以模擬腫瘤間質組織之微流道平台評估胞殺性T淋巴球之抗癌作用

Abstract

腫瘤抗原特異性之胞殺性T淋巴球媒介之抗癌免疫反應在癌症的免疫療法中扮演重要的角色。然而，雖然已有大量的研究顯示腫瘤組織會釋放化學物質以逃脫免疫系統的抗癌反應，但是腫瘤組織周圍緻密的膠原蛋白基質以及升高的組織間質液壓等物理性屏障對於胞殺性T淋巴球阻礙卻經常被忽略。在本研究中，我們發展了一個能夠模擬腫瘤組織微環境的微流道平台。我們使用此裝置研究了在物理性屏障存在的情況下胞殺性T淋巴球之細胞移行特性。此外，我們以量化的方法評估胞殺性T淋巴球在對於特異性目標及非特異性目標之抗癌免疫反應。

Tumour antigen-specific CD8+ cytotoxic T lymphocyte (CTL)-mediated killing of tumour cells plays a crucial role in cancer immunotherapy. However, while a multitude of chemical factors employed by cancers to escape from anticancer immunity are disclosed, little attention thus far has been paid to the physical barriers established by tumours in their interstitium such as dense collagenous matrix and high interstitial fluid pressure (IFP), which also poses a significant challenge to CTLs to successfully contact the targeting cells.
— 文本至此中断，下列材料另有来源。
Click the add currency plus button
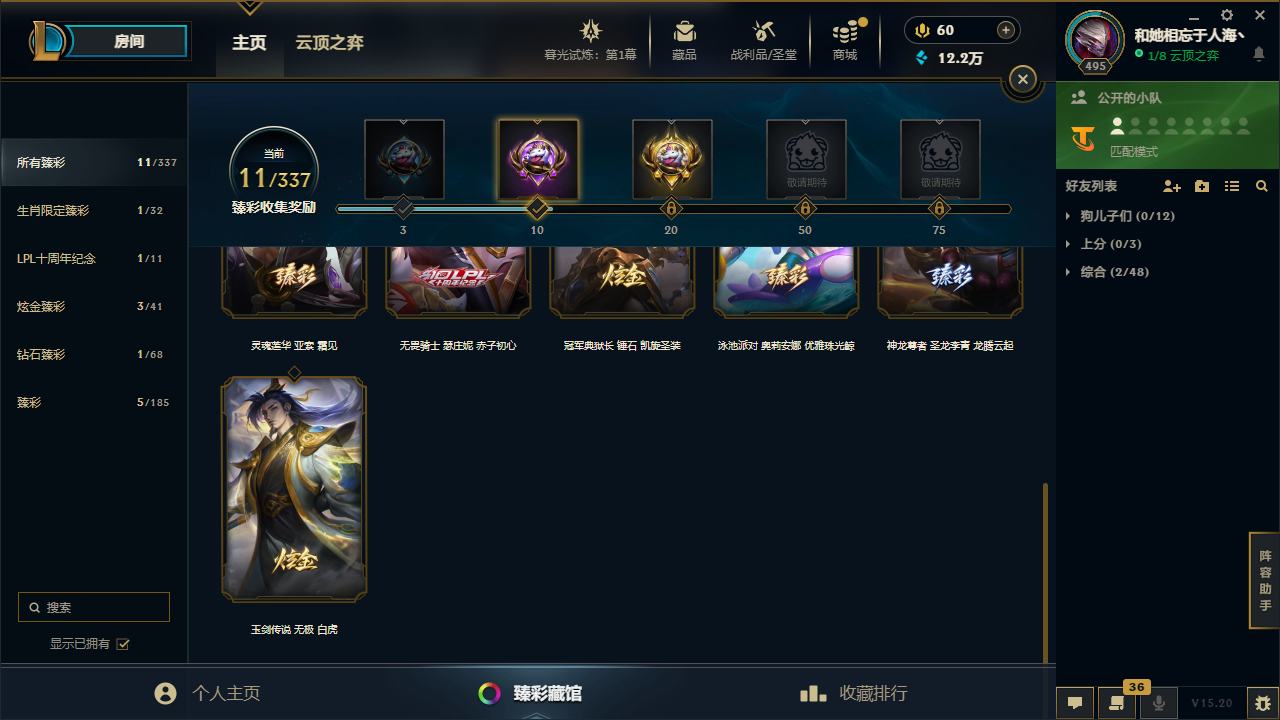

In this study, we developed a platform which can mimic the microenvironment of solid tumors. And we used the device to investigate the transmigration characteristics of CTLs at the presence of the physical barriers and quantitatively evaluated the performance of CTL-mediated anti-cancer immune response when the cancer cells were specifically and non-specifically targeted.